**Exercise objective**
Retype the records exactly, including every line.

Stored data entries:
[Start of section]

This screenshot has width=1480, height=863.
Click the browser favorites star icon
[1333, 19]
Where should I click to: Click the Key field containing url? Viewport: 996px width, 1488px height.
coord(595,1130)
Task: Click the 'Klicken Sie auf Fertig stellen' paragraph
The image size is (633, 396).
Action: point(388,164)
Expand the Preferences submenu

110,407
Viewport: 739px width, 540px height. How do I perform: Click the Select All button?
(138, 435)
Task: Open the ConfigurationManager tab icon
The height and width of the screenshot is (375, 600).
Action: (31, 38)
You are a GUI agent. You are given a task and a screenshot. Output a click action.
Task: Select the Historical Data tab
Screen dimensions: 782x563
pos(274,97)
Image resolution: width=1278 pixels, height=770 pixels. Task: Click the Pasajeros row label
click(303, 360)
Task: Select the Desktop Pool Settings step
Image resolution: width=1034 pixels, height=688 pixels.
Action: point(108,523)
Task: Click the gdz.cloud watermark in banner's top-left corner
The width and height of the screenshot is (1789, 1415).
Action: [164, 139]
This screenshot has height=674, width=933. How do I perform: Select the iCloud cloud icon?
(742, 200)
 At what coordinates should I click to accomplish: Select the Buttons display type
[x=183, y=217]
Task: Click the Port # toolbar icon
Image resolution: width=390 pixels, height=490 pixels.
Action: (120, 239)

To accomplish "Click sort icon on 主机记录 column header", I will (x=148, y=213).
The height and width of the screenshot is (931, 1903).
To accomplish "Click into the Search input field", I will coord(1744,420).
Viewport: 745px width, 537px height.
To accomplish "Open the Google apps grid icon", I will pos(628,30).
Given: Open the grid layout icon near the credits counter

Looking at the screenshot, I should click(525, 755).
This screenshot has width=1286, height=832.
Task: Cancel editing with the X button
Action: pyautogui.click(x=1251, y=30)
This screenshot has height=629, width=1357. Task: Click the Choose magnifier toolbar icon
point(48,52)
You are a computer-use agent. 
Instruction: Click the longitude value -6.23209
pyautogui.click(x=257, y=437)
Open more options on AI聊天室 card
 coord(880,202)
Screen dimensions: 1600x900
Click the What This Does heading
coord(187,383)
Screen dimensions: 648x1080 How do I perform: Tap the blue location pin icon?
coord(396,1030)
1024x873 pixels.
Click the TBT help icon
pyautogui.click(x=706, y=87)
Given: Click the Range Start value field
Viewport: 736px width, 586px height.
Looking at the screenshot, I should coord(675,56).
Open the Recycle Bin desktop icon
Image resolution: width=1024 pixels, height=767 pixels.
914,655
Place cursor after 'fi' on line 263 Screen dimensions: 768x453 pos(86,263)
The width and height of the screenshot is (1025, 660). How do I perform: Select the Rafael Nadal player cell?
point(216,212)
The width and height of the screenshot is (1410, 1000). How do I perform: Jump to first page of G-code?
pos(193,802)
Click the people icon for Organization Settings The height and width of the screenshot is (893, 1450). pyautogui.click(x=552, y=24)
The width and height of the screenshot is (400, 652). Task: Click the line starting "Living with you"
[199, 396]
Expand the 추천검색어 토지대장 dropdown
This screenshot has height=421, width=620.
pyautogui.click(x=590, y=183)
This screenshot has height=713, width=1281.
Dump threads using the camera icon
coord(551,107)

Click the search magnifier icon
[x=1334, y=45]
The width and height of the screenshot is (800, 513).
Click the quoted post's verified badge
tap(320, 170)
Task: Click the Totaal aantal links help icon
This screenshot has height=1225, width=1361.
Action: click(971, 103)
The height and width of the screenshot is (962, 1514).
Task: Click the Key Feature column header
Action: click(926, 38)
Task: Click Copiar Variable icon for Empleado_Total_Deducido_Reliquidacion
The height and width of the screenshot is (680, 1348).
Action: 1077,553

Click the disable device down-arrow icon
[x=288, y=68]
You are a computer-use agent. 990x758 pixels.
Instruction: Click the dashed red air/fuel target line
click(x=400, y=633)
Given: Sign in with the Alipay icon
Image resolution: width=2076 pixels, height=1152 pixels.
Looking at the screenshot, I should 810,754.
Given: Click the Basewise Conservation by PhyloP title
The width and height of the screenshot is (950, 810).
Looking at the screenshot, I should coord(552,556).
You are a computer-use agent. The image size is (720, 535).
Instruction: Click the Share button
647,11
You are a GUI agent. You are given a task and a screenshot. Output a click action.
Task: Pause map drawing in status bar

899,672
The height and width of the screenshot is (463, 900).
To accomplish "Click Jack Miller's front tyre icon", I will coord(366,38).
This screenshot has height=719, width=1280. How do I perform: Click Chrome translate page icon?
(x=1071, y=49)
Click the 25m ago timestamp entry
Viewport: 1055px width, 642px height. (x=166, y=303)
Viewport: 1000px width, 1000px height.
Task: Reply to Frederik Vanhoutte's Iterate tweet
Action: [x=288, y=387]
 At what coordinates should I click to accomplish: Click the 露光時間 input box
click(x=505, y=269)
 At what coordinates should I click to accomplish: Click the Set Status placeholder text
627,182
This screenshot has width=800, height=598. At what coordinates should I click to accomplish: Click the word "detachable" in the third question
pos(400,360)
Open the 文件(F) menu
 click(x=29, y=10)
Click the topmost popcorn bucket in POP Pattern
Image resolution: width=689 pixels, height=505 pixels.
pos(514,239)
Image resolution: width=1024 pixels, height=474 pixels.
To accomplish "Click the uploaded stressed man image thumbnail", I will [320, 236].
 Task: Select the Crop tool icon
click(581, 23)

[End of section]

**Task result**
This screenshot has width=1480, height=863.
Click the browser favorites star icon
[1333, 19]
Where should I click to: Click the Key field containing url? Viewport: 996px width, 1488px height.
coord(595,1130)
Task: Click the 'Klicken Sie auf Fertig stellen' paragraph
The image size is (633, 396).
Action: point(388,164)
Expand the Preferences submenu

110,407
Viewport: 739px width, 540px height. How do I perform: Click the Select All button?
(138, 435)
Task: Open the ConfigurationManager tab icon
The height and width of the screenshot is (375, 600).
Action: (31, 38)
You are a GUI agent. You are given a task and a screenshot. Output a click action.
Task: Select the Historical Data tab
Screen dimensions: 782x563
pos(274,97)
Image resolution: width=1278 pixels, height=770 pixels. Task: Click the Pasajeros row label
click(303, 360)
Task: Select the Desktop Pool Settings step
Image resolution: width=1034 pixels, height=688 pixels.
Action: point(108,523)
Task: Click the gdz.cloud watermark in banner's top-left corner
The width and height of the screenshot is (1789, 1415).
Action: [164, 139]
This screenshot has height=674, width=933. How do I perform: Select the iCloud cloud icon?
(742, 200)
 At what coordinates should I click to accomplish: Select the Buttons display type
[x=183, y=217]
Task: Click the Port # toolbar icon
Image resolution: width=390 pixels, height=490 pixels.
Action: (120, 239)

To accomplish "Click sort icon on 主机记录 column header", I will (x=148, y=213).
The height and width of the screenshot is (931, 1903).
To accomplish "Click into the Search input field", I will coord(1744,420).
Viewport: 745px width, 537px height.
To accomplish "Open the Google apps grid icon", I will pos(628,30).
Given: Open the grid layout icon near the credits counter

Looking at the screenshot, I should click(525, 755).
This screenshot has width=1286, height=832.
Task: Cancel editing with the X button
Action: pyautogui.click(x=1251, y=30)
This screenshot has height=629, width=1357. Task: Click the Choose magnifier toolbar icon
point(48,52)
You are a computer-use agent. 
Instruction: Click the longitude value -6.23209
pyautogui.click(x=257, y=437)
Open more options on AI聊天室 card
 coord(880,202)
Screen dimensions: 1600x900
Click the What This Does heading
coord(187,383)
Screen dimensions: 648x1080 How do I perform: Tap the blue location pin icon?
coord(396,1030)
1024x873 pixels.
Click the TBT help icon
pyautogui.click(x=706, y=87)
Given: Click the Range Start value field
Viewport: 736px width, 586px height.
Looking at the screenshot, I should coord(675,56).
Open the Recycle Bin desktop icon
Image resolution: width=1024 pixels, height=767 pixels.
914,655
Place cursor after 'fi' on line 263 Screen dimensions: 768x453 pos(86,263)
The width and height of the screenshot is (1025, 660). How do I perform: Select the Rafael Nadal player cell?
point(216,212)
The width and height of the screenshot is (1410, 1000). How do I perform: Jump to first page of G-code?
pos(193,802)
Click the people icon for Organization Settings The height and width of the screenshot is (893, 1450). pyautogui.click(x=552, y=24)
The width and height of the screenshot is (400, 652). Task: Click the line starting "Living with you"
[199, 396]
Expand the 추천검색어 토지대장 dropdown
This screenshot has height=421, width=620.
pyautogui.click(x=590, y=183)
This screenshot has height=713, width=1281.
Dump threads using the camera icon
coord(551,107)

Click the search magnifier icon
[x=1334, y=45]
The width and height of the screenshot is (800, 513).
Click the quoted post's verified badge
tap(320, 170)
Task: Click the Totaal aantal links help icon
This screenshot has height=1225, width=1361.
Action: click(971, 103)
The height and width of the screenshot is (962, 1514).
Task: Click the Key Feature column header
Action: click(926, 38)
Task: Click Copiar Variable icon for Empleado_Total_Deducido_Reliquidacion
The height and width of the screenshot is (680, 1348).
Action: 1077,553

Click the disable device down-arrow icon
[x=288, y=68]
You are a computer-use agent. 990x758 pixels.
Instruction: Click the dashed red air/fuel target line
click(x=400, y=633)
Given: Sign in with the Alipay icon
Image resolution: width=2076 pixels, height=1152 pixels.
Looking at the screenshot, I should 810,754.
Given: Click the Basewise Conservation by PhyloP title
The width and height of the screenshot is (950, 810).
Looking at the screenshot, I should coord(552,556).
You are a computer-use agent. The image size is (720, 535).
Instruction: Click the Share button
647,11
You are a GUI agent. You are given a task and a screenshot. Output a click action.
Task: Pause map drawing in status bar

899,672
The height and width of the screenshot is (463, 900).
To accomplish "Click Jack Miller's front tyre icon", I will coord(366,38).
This screenshot has height=719, width=1280. How do I perform: Click Chrome translate page icon?
(x=1071, y=49)
Click the 25m ago timestamp entry
Viewport: 1055px width, 642px height. (x=166, y=303)
Viewport: 1000px width, 1000px height.
Task: Reply to Frederik Vanhoutte's Iterate tweet
Action: [x=288, y=387]
 At what coordinates should I click to accomplish: Click the 露光時間 input box
click(x=505, y=269)
 At what coordinates should I click to accomplish: Click the Set Status placeholder text
627,182
This screenshot has width=800, height=598. At what coordinates should I click to accomplish: Click the word "detachable" in the third question
pos(400,360)
Open the 文件(F) menu
 click(x=29, y=10)
Click the topmost popcorn bucket in POP Pattern
Image resolution: width=689 pixels, height=505 pixels.
pos(514,239)
Image resolution: width=1024 pixels, height=474 pixels.
To accomplish "Click the uploaded stressed man image thumbnail", I will [320, 236].
 Task: Select the Crop tool icon
click(581, 23)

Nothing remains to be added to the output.